Um ano após furacão Sandy, ONU pede que comunidade internacional ajude os países atingidos do Caribe

Agência das Nações Unidas afirmou que países em desenvolvimento têm menos recursos para se preparar contra desastres naturais e mais dificuldade de resposta.

Uma mulher caminha através de um mercado inundado em Porto Príncipe, no Haiti. Foto: Logan Abassi/Minustah

Uma mulher caminha através de um mercado inundado em Porto Príncipe, no Haiti. Foto: Logan Abassi/Minustah

Na semana que marca um ano que o furacão Sandy atingiu os Estados Unidos, a ONU pediu que a comunidade internacional não se esqueça dos países caribenhos que também sofreram os efeitos do furacão.

“Sandy, um dos maiores furacões registrados no Atlântico, atingiu as Bahamas, Cuba, República Dominicana, Jamaica e outros países antes de finalmente chegar à costa leste dos EUA”, lembrou o diretor do Programa das Nações Unidas para o Desenvolvimento (PNUD) para a América Latina e Caribe, Heraldo Muñoz, em um editorial online publicado na segunda-feira (28).

O PNUD afirma que os esforços do Caribe para se recuperar da tempestade ainda estão em curso, mas que o sofrimento dos caribenhos pode ter sido subestimado, já que os países em desenvolvimento muitas vezes não estão preparados para um grande desastre natural e não conseguem se recuperar facilmente.

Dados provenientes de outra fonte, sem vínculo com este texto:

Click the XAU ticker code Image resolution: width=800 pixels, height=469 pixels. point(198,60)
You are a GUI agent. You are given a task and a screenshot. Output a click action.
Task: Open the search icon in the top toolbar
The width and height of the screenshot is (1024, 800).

“Enquanto nos EUA houve maiores perdas em termos de fatalidades totais e de extensão do dano, nas nações do Caribe, Cuba e Haiti particularmente, a tempestade foi comparativamente mais cara, com um impacto muito mais profundo sobre os meios de subsistência locais e do PIB”, afirmou o coordenador do PNUD para a redução de riscos de desastres e recuperação, Jo Scheuer.

Em Cuba, por exemplo, 3 milhões de pessoas foram afetadas pelo furacão, 11 morreram e 300 mil casas foram danificadas. O impacto da tempestade só não foi pior porque o governo e o PNUD vêm desenvolvendo medidas para prevenir os danos causados por desastres naturais no país. Quando o furacão chegou, afirma a ONU, a população já estava preparada.

Ainda assim, a agência da ONU para o desenvolvimento desembolsou 6 milhões de dólares para ajudar na recuperação de Cuba. Com a ajuda de parceiros, o programa está ajudando a reconstruir as cidades de Santiago de Cuba e Holguín, além de outros centros urbanos, reforçando a capacidade do governo local para a prevenção e resposta a desastres naturais, avaliando os danos e apoiando a recuperação agrícola.

Na Jamaica, o furacão deixou um prejuízo de 100 milhões de dólares em infraestrutura e mais de mil pessoas desabrigadas.

Para ajudar o país, o PNUD lançou o Projeto de Recuperação do Furacão Sandy, que foca na necessidade de avaliar a extensão do dano, a preparação de uma estrutura para orientar a reabilitação do país, a criação de uma secretaria para recolher todas as informações relacionadas ao desastre para uso futuro e rastreamento das áreas de risco.